What is required :: From the first line of the data through the line containing "Click the choose", return each line exactly.

Working data ::

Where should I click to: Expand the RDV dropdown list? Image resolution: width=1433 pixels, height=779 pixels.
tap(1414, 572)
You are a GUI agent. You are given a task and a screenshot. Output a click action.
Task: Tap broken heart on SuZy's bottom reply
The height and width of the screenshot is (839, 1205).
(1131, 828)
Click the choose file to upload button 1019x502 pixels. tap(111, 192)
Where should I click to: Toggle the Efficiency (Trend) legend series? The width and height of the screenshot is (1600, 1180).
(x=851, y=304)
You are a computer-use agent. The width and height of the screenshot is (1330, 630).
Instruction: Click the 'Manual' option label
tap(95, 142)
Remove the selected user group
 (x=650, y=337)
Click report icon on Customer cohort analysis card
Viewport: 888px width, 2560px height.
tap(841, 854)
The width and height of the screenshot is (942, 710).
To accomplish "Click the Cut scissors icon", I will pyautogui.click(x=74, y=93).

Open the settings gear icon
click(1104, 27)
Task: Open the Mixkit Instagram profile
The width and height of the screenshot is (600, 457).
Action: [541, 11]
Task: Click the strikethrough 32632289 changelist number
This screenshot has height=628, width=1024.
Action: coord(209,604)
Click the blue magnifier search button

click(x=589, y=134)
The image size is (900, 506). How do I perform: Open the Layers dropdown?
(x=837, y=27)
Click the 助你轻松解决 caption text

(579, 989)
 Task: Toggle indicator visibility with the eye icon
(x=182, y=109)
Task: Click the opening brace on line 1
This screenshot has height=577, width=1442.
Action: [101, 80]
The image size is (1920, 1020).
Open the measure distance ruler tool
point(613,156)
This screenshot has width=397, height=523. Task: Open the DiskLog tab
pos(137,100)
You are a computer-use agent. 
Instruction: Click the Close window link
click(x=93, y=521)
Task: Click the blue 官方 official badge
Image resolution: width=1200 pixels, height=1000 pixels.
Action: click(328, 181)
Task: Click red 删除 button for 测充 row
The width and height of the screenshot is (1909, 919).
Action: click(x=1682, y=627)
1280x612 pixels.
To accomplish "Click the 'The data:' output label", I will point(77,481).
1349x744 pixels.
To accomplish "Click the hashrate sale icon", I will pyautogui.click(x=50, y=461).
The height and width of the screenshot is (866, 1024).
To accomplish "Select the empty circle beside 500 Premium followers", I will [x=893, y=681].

Task solution ::
Where should I click to: Expand the RDV dropdown list? Image resolution: width=1433 pixels, height=779 pixels.
tap(1414, 572)
You are a GUI agent. You are given a task and a screenshot. Output a click action.
Task: Tap broken heart on SuZy's bottom reply
The height and width of the screenshot is (839, 1205).
(1131, 828)
Click the choose file to upload button 1019x502 pixels. tap(111, 192)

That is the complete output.